Real-Time Measurement of Mitochondrial Function and Glycolysis in Lymphoblastoid Cell Lines.

Abstract

Cells require energy in the form of ATP to function. The two main ways in which cells generate energy in mammalian cells is through glycolysis and oxidative phosphorylation (OXPHOS). Glycolysis takes place in the cytosol and involves the breakdown of glucose molecules, generating ATP and pyruvate, while OXPHOS takes place in the mitochondria and is responsible for producing the majority of ATP for the cell. A dysregulation of these cellular processes has been reported in myalgic encephalomyelitis/chronic fatigue syndrome (ME/CFS). In order to understand the mechanisms of the disease, it is imperative to understand how the bioenergetic pathways are altered in ME/CFS. Here we describe a method for measuring mitochondrial function and glycolytic function using the Agilent Seahorse Extracellular Flux Analyzer.

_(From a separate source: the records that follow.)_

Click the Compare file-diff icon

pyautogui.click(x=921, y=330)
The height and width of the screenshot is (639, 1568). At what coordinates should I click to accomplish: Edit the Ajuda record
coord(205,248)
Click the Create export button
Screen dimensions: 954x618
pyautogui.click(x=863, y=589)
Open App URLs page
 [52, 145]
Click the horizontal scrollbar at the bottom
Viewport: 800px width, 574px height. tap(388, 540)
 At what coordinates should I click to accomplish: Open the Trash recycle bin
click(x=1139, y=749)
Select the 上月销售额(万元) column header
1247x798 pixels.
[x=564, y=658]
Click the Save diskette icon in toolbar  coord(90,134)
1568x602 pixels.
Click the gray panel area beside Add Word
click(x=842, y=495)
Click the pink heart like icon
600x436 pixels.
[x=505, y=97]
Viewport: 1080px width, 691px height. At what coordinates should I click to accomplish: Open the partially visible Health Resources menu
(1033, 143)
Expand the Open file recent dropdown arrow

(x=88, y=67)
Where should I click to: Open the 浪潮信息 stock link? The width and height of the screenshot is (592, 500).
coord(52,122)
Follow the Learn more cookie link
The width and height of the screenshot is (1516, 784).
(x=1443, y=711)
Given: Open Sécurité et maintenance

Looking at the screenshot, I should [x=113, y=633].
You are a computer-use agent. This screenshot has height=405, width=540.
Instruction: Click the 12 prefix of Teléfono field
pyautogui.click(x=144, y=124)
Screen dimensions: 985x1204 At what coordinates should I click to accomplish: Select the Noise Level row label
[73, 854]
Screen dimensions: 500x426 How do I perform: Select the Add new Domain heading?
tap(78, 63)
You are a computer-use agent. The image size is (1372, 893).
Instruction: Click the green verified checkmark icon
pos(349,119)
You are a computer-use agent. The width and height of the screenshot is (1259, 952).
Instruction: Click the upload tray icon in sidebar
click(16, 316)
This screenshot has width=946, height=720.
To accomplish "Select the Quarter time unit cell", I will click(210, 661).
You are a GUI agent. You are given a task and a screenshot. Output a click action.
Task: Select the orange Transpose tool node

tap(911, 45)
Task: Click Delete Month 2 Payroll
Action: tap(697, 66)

We have optimized these assays for use in actively proliferating lymphoblastoid cell lines that are generated from blood cells. This assay measures oxygen consumption rate and extracellular acidification rates providing an overview of mitochondrial function and efficiency and glycolytic rate and capacity, respectively. These assays are performed on live, intact cells, and enable us to view different components and measurements of energy metabolism through the injection of different compounds that stimulate or inhibit various sections of these pathways. The below method details an optimized glycolysis and mitochondrial assay for 96-well plates with modifications noted for use in 24-well plates.